Before transitioning, McLaughlin was in a relationship with his girlfriend Beverly Gunther. Court records show that McLaughlin appeared at the office in the St. Louis suburb where Gunther, 45, was working, sometimes hiding inside the building. Gunther obtained her restraining order, and police officers occasionally escorted her to her car after work.

On the night of November 20, 2003, when Mr. Guenther was unable to return home, neighbors called the police. Officers went to the office building and found a broken knife handle and blood stains near her car. The next day, McLaughlin led police to a site near the Mississippi River in St. Louis where the bodies were dumped.

McLaughlin was convicted of first-degree murder in 2006. In 2016, the court ordered a new sentencing hearing, but a federal appeals court panel has reinstated his death penalty for 2021.

The person who knew Amber before she made the transition was Jessica Hicklin, 43, who spent 26 years in prison in 1995 for a drug-related murder in western Missouri. she was 16 years old. January 2022.

Hicklin, 43, began the transition while in prison, suing the Missouri Department of Corrections in 2016 to challenge policies banning hormone therapy for inmates who had not received hormone therapy before incarceration. I was. She won her lawsuit in 2018 and has become a mentor to other transgender inmates, including McLaughlin.

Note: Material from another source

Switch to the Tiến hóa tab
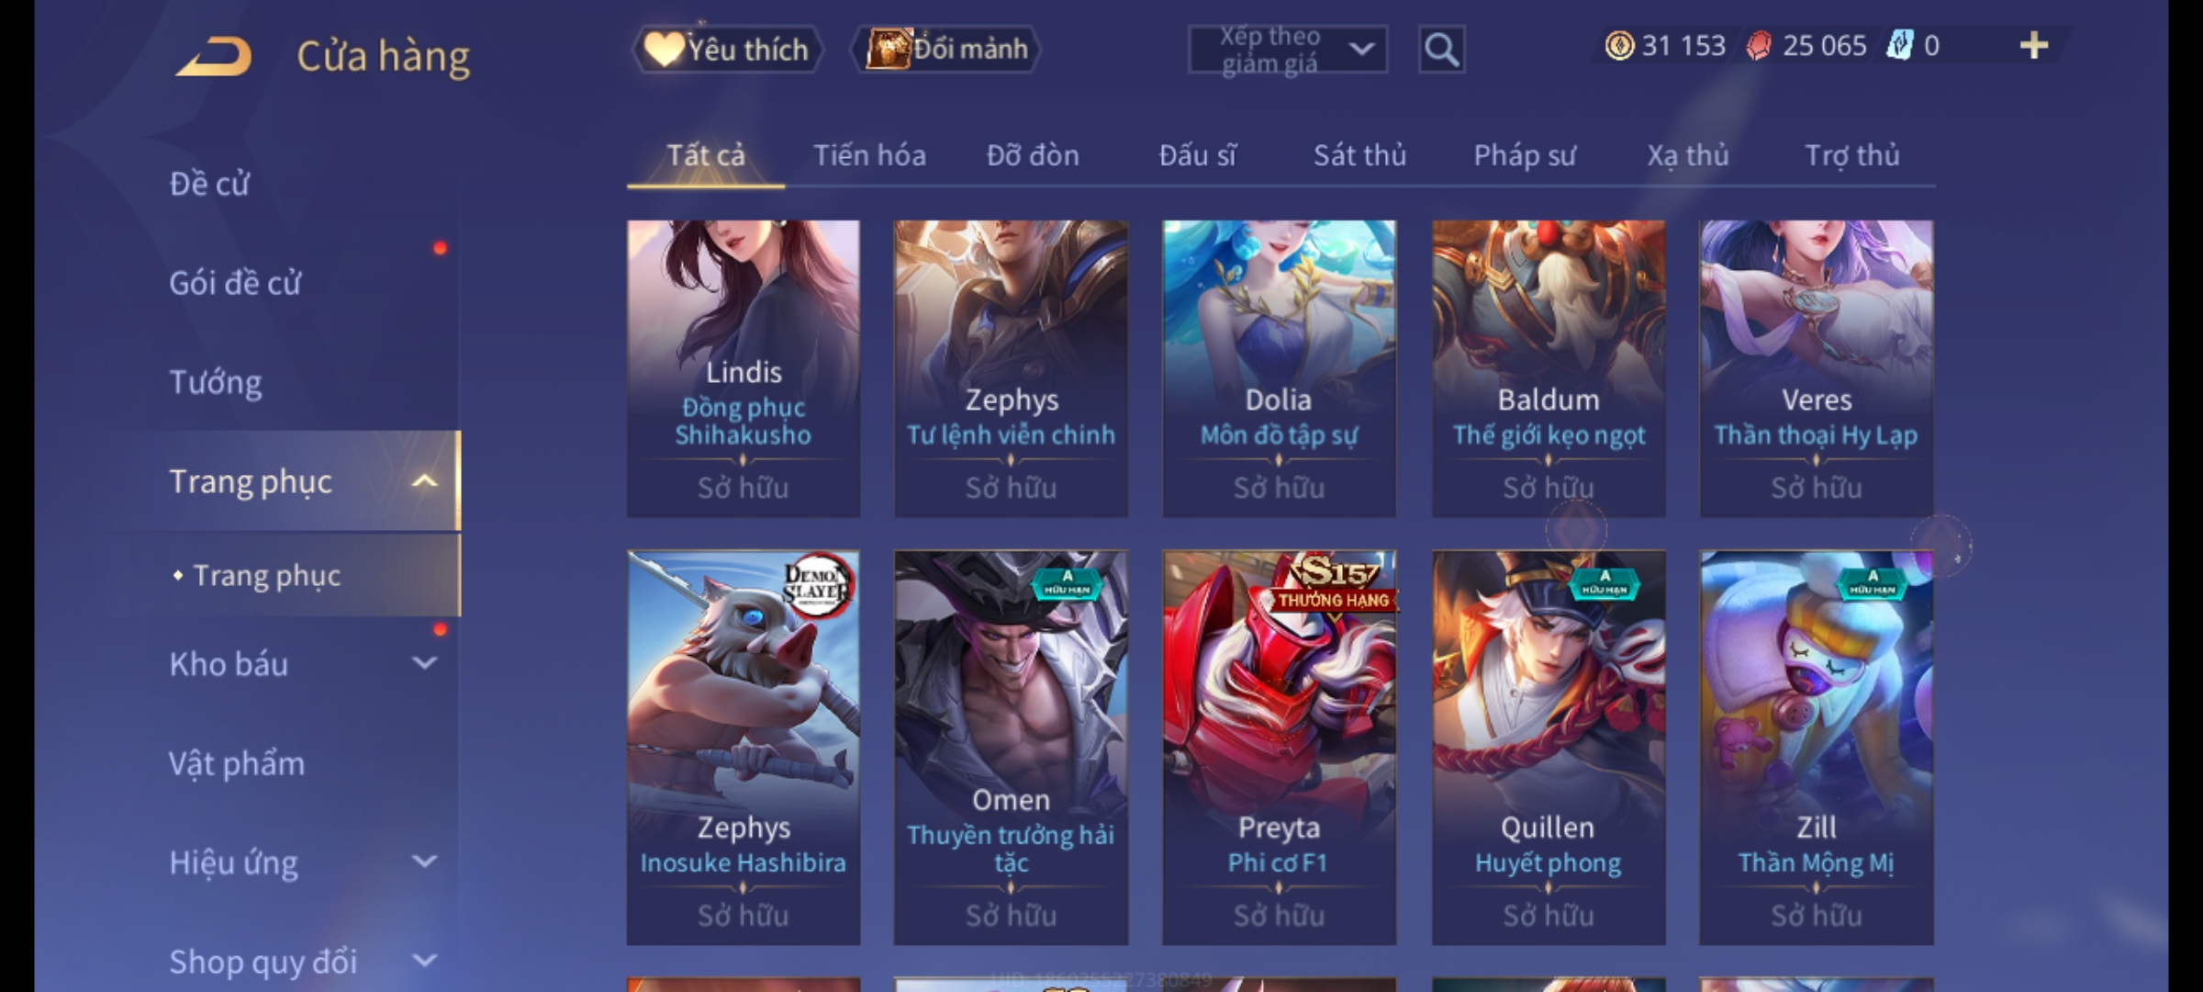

Though imprisoned together for about ten years, Hicklin said McLaughlin was very shy and rarely interacted. But when McLaughlin began the transition about three years ago, she sought guidance on issues such as her mental health counseling and help ensuring her safety inside a male-dominated, high-security prison. Asked and consulted Hicklin.

“There’s always paperwork and bureaucracy, so I spent time helping her learn to file things right and talk to the right people,” Hicklin said.

In the process, a friendship was forged.

“We would sit down once a week and have what I call girl talk,” Hicklin said. If I ever did, it was always my dad’s joke.”

They also discussed the challenges transgender inmates face in male prisons, such as how to obtain women’s items, how to deal with rude comments, and how to ensure safety.

Hicklin said McLaughlin remained insecure, especially about her well-being.

“Definitely a vulnerable person,” Hicklin said.

The only woman to be executed in Missouri was Bonnie B. Headey, who was put to death for the kidnapping and murder of a six-year-old boy on December 18, 1953. Headey was executed in the gas chamber alongside another kidnapper and murderer, Carl Austin Hall.

Nationwide, 18 people will be executed in 2022, including two in Missouri. Kevin Johnson, 37, was put to death on November 29 for the ambush killing of a police officer in Kirkwood, Missouri. Carmen Dec was executed in May for murdering James and Zelma Long in a robbery at her home in De Soto, Missouri.

Leonard Taylor, another Missouri inmate, is set to die on February 7 after being charged with killing his girlfriend and her three young children.